Collected data entries
----

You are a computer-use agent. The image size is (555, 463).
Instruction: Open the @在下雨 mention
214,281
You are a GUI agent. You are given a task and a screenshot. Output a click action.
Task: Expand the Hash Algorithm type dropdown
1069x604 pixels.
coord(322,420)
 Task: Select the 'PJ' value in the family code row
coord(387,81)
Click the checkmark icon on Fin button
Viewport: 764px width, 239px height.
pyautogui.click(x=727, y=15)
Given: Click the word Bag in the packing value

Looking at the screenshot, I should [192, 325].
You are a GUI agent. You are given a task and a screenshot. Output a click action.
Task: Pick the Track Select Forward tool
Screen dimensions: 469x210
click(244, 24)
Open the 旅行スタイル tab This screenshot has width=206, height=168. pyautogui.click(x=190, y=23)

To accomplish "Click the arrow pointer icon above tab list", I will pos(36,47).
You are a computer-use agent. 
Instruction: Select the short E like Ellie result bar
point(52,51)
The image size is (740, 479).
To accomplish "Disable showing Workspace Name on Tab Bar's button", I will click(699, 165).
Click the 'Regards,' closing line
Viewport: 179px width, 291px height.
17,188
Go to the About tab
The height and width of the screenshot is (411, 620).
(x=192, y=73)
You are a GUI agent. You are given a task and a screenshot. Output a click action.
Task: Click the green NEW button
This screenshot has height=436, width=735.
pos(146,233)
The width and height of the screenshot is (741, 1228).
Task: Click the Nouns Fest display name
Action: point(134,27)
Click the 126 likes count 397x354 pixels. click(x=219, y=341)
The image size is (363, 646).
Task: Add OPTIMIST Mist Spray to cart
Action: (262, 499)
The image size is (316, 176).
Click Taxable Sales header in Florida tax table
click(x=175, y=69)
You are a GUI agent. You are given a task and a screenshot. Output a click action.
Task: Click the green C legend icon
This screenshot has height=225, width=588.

----

- Exercise brief
Could every entry be given again exactly, with no line skipped?

- Solution to the problem
You are a computer-use agent. The image size is (555, 463).
Instruction: Open the @在下雨 mention
214,281
You are a GUI agent. You are given a task and a screenshot. Output a click action.
Task: Expand the Hash Algorithm type dropdown
1069x604 pixels.
coord(322,420)
 Task: Select the 'PJ' value in the family code row
coord(387,81)
Click the checkmark icon on Fin button
Viewport: 764px width, 239px height.
pyautogui.click(x=727, y=15)
Given: Click the word Bag in the packing value

Looking at the screenshot, I should [192, 325].
You are a GUI agent. You are given a task and a screenshot. Output a click action.
Task: Pick the Track Select Forward tool
Screen dimensions: 469x210
click(244, 24)
Open the 旅行スタイル tab This screenshot has width=206, height=168. pyautogui.click(x=190, y=23)

To accomplish "Click the arrow pointer icon above tab list", I will pos(36,47).
You are a computer-use agent. 
Instruction: Select the short E like Ellie result bar
point(52,51)
The image size is (740, 479).
To accomplish "Disable showing Workspace Name on Tab Bar's button", I will click(699, 165).
Click the 'Regards,' closing line
Viewport: 179px width, 291px height.
17,188
Go to the About tab
The height and width of the screenshot is (411, 620).
(x=192, y=73)
You are a GUI agent. You are given a task and a screenshot. Output a click action.
Task: Click the green NEW button
This screenshot has height=436, width=735.
pos(146,233)
The width and height of the screenshot is (741, 1228).
Task: Click the Nouns Fest display name
Action: point(134,27)
Click the 126 likes count 397x354 pixels. click(x=219, y=341)
The image size is (363, 646).
Task: Add OPTIMIST Mist Spray to cart
Action: (262, 499)
The image size is (316, 176).
Click Taxable Sales header in Florida tax table
click(x=175, y=69)
You are a GUI agent. You are given a task and a screenshot. Output a click action.
Task: Click the green C legend icon
This screenshot has height=225, width=588.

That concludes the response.